🤖 AI Summary
To address the high storage/computation costs and technical barriers hindering deep learning adoption in macroecology, this paper proposes a climate implicit encoding paradigm and introduces a lightweight climate implicit embedding model for global ecological tasks. The model employs an implicit neural representation (INR)-based spatiotemporal geocoder that directly generates climate representations for arbitrary spatiotemporal coordinates—eliminating the need to download raw raster data or train dedicated feature extractors. It follows a pretraining + linear probing framework, ensuring compatibility with heterogeneous climate variables and diverse downstream ecological tasks. Experiments demonstrate that our method matches or exceeds end-to-end trained models in biome classification, species distribution modeling, and plant trait regression, while substantially outperforming conventional geographic encoding approaches. It reduces storage requirements by approximately three orders of magnitude, significantly lowering the entry barrier for ecologists without deep learning expertise.
📝 Abstract
Deep learning on climatic data holds potential for macroecological applications.

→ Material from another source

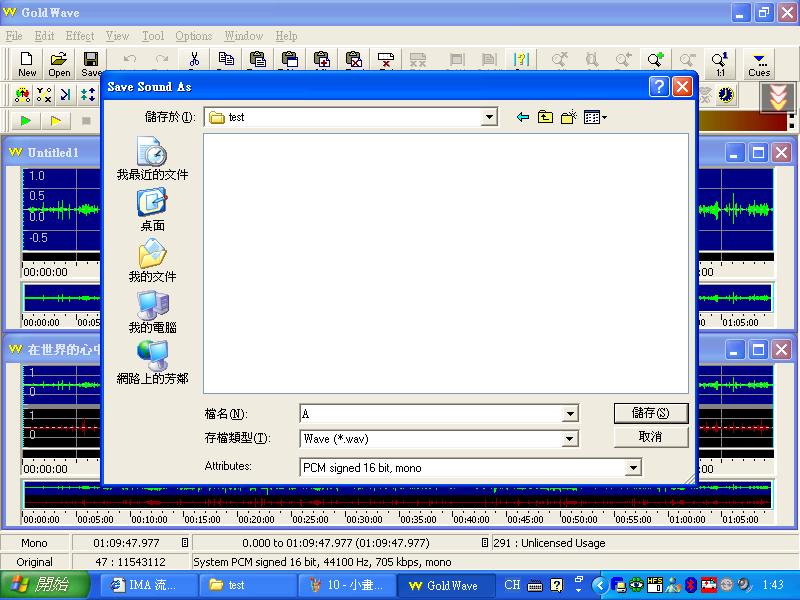Go back to previous folder in dialog
The height and width of the screenshot is (600, 800).
click(522, 117)
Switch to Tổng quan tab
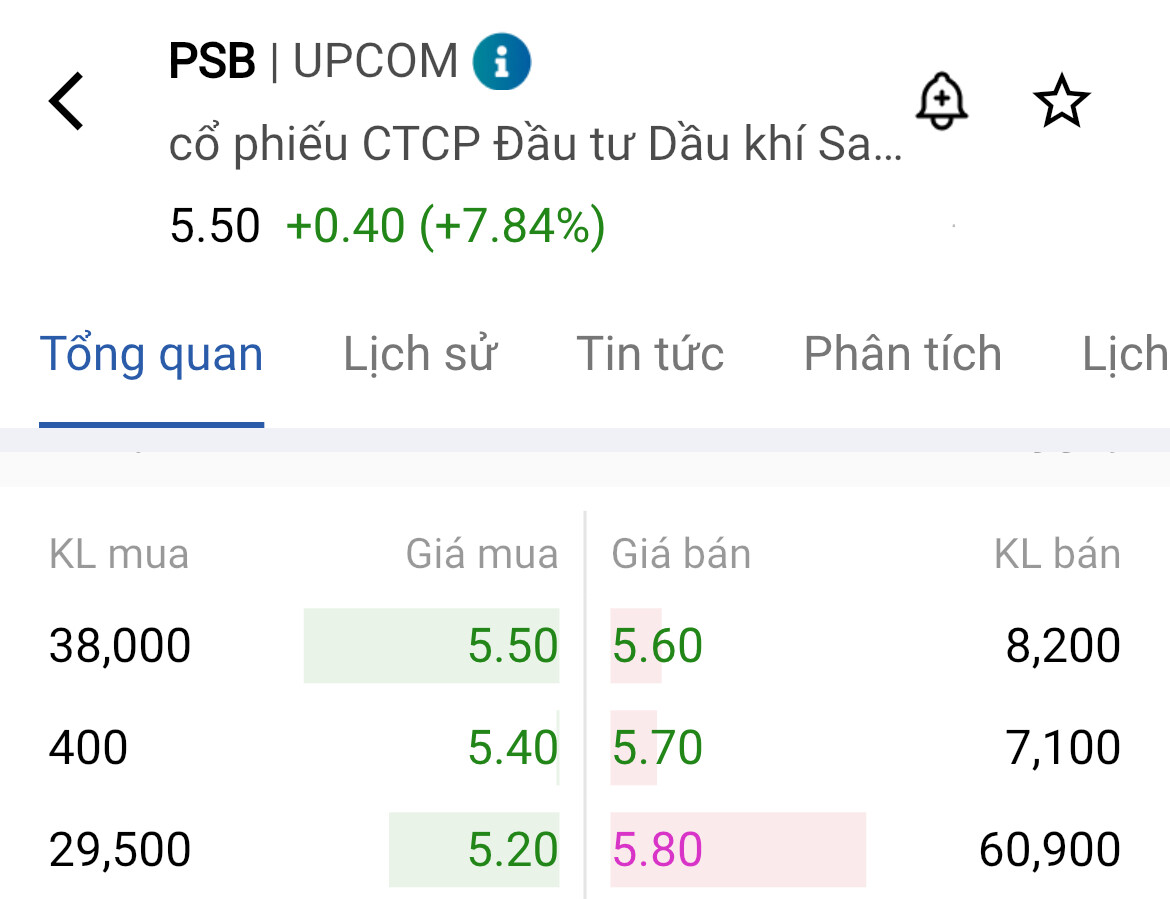Image resolution: width=1170 pixels, height=899 pixels. [x=151, y=355]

However, its adoption remains limited among scientists outside the deep learning community due to storage, compute, and technical expertise barriers. To address this, we introduce Climplicit, a spatio-temporal geolocation encoder pretrained to generate implicit climatic representations anywhere on Earth. By bypassing the need to download raw climatic rasters and train feature extractors, our model uses x1000 fewer disk space and significantly reduces computational needs for downstream tasks. We evaluate our Climplicit embeddings on biomes classification, species distribution modeling, and plant trait regression. We find that linear probing our Climplicit embeddings consistently performs better or on par with training a model from scratch on downstream tasks and overall better than alternative geolocation encoding models.